Prostate tumour cells can be killed by suicide gene therapy

Prostate tumour cells can be killed by suicide gene therapy

Combining radiation treatment with’ suicide gene therapy\' provides a safe and effective treatment against prostate cancer, a new study has claimed.

Houston: Combining radiation treatment with’ suicide gene therapy' provides a safe and effective treatment against prostate cancer, a new study has claimed.

Suicide gene therapy is a technique in which prostate cancer cells are genetically modified so they signal a patient’s immune system to attack them.

Researchers at the Houston Methodist Hospital in US compared two arms of patients and reported high five-year overall survival rates of 97 per cent and 94 per cent respectively. As many as 66 prostate cancer patients participated in the clinical trial between 1999 and 2003 and were split into two groups.

One group with cancer cells confined to the prostate, designated Arm A, received only radiotherapy while the other with a more aggressive prostate cancer, Arm B, received both radiation and hormonal therapies.

Patients in Arm A received the experimental gene therapy twice during the study, while the Arm B group received the treatment three times.

"We strategically used an adenovirus, similar to the one that causes the common cold, to carry the therapy agent - a herpes virus gene that produces the enzyme thymidine kinase, or TK - directly into the tumour cells," said E Brian Butler from Houston Methodist.
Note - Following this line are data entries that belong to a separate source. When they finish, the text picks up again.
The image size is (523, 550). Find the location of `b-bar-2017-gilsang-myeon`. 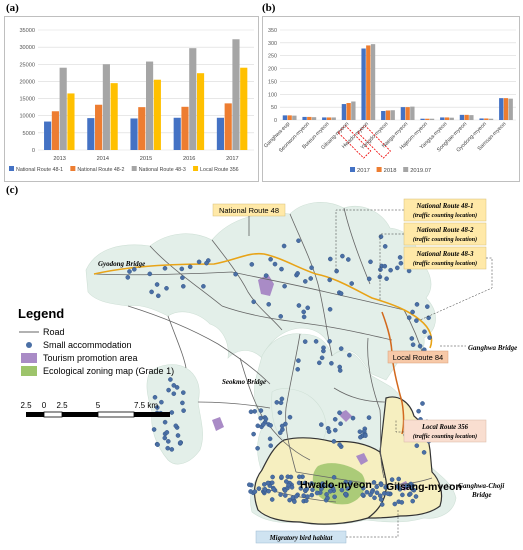

b-bar-2017-gilsang-myeon is located at coordinates (344, 112).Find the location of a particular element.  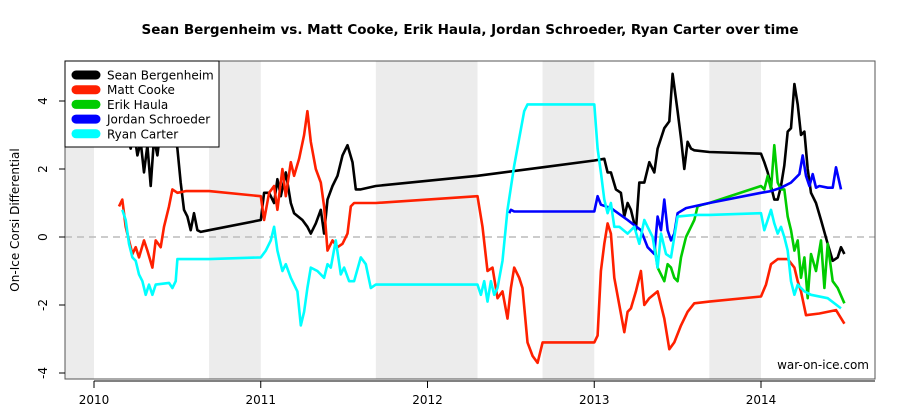

y-axis-title: On-Ice Corsi Differential is located at coordinates (15, 220).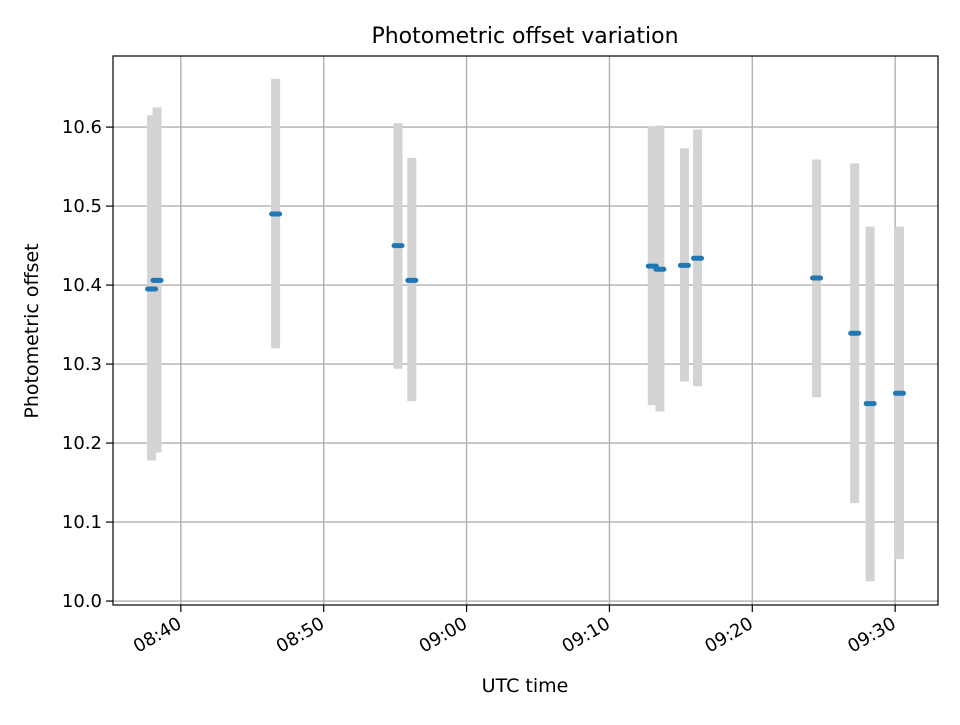 The height and width of the screenshot is (725, 960). I want to click on y-axis-ticks: 10.0 10.1 10.2 10.3 10.4 10.5 10.6, so click(88, 364).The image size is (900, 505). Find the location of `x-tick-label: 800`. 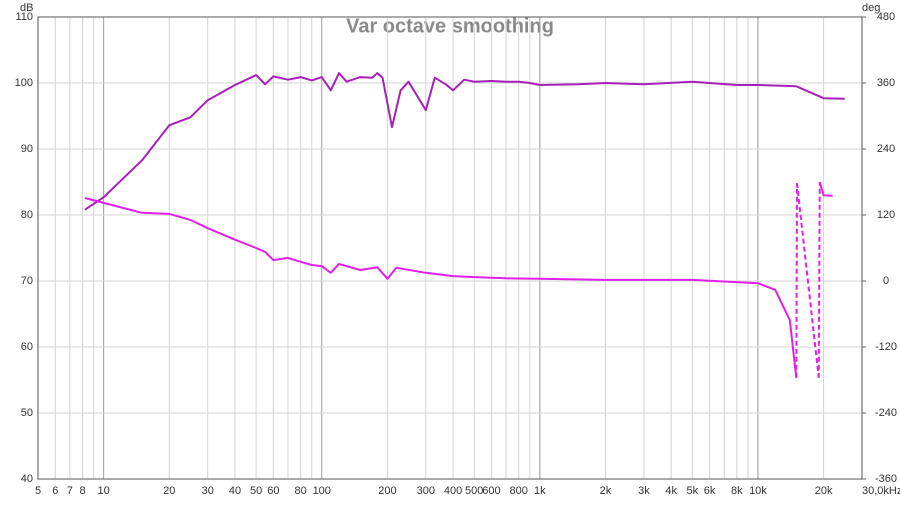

"Once the herpes virus gene was delivered and it started manufacturing TK, we gave patients a commonly used anti-herpes drug, valacyclovir. The combination attacked the herpes DNA, and the TK-producing tumour cells self-destructed, which is why the procedure is called 'suicide gene therapy'," he added.
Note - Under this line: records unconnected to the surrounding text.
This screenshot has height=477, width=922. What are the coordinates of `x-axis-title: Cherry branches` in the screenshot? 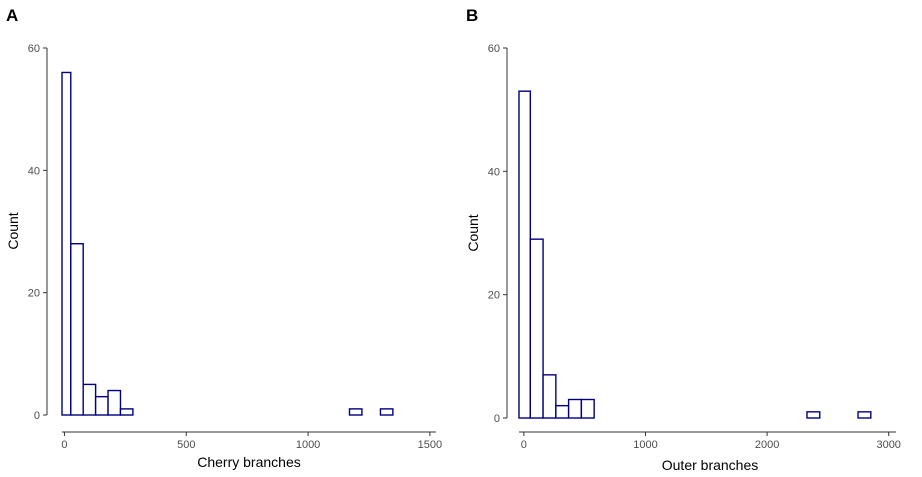 It's located at (249, 462).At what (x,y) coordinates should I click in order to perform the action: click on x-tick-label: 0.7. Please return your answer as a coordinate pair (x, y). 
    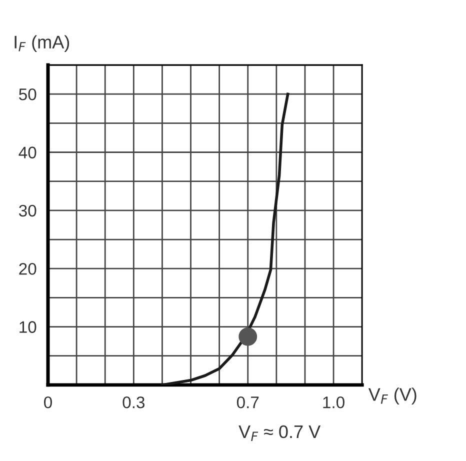
    Looking at the image, I should click on (248, 402).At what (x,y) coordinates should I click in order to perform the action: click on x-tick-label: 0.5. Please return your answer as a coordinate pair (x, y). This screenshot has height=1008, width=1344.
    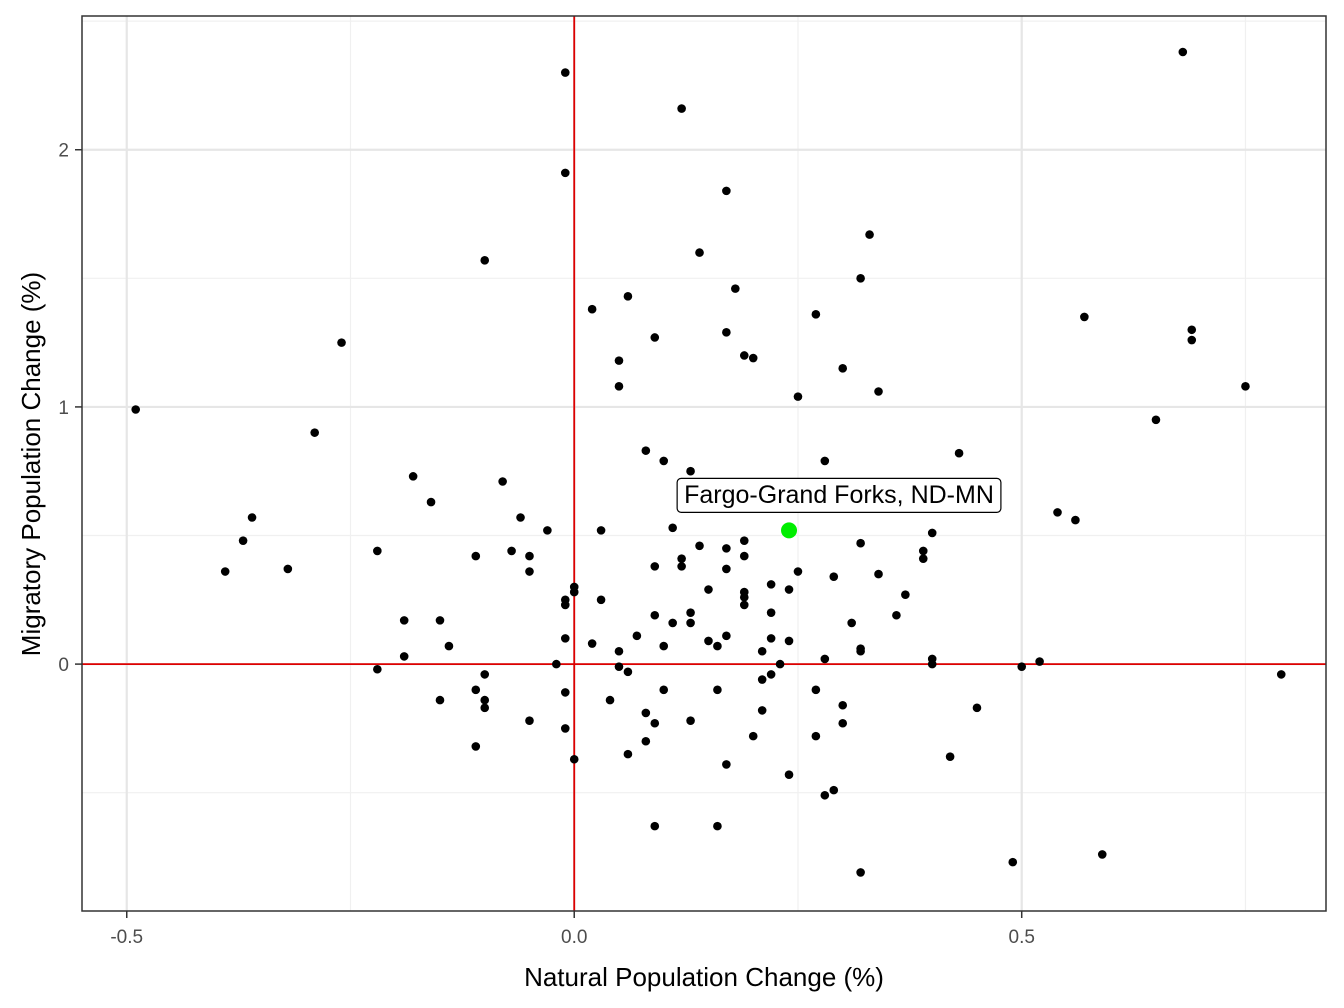
    Looking at the image, I should click on (1022, 938).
Researchers said that once the activated valacyclovir starts destroying tumour cells, it also alerts the patient’s immune system, previously unaware of the cancer's presence, that it is time to launch a massive attack.

"We have created a vaccine with the patient's own cancer cells, a treatment that complements, and may even enhance, what we can achieve with traditional radiation and hormonal therapies," Butler said.

According to researchers, the long-term outcome for prostate cancer patients receiving gene therapy in combination with radiotherapy with or without hormonal therapy is promising.

The 62 patients in both arms who completed the clinical trial had remarkably high five-year freedom from failure rates, meaning no indication by biochemical testing of cancer recurrence, of 94 per cent and 91 per cent, respectively.

Prostate biopsies performed at 24 months after completion of treatment were negative in 83 per cent of Arm A patients and 79 per cent of Arm B patients. For all evaluative factors, the outcomes were remarkably higher than those achieved with radiotherapy alone.

The findings were published in the Journal of Radiation Oncology (JRO).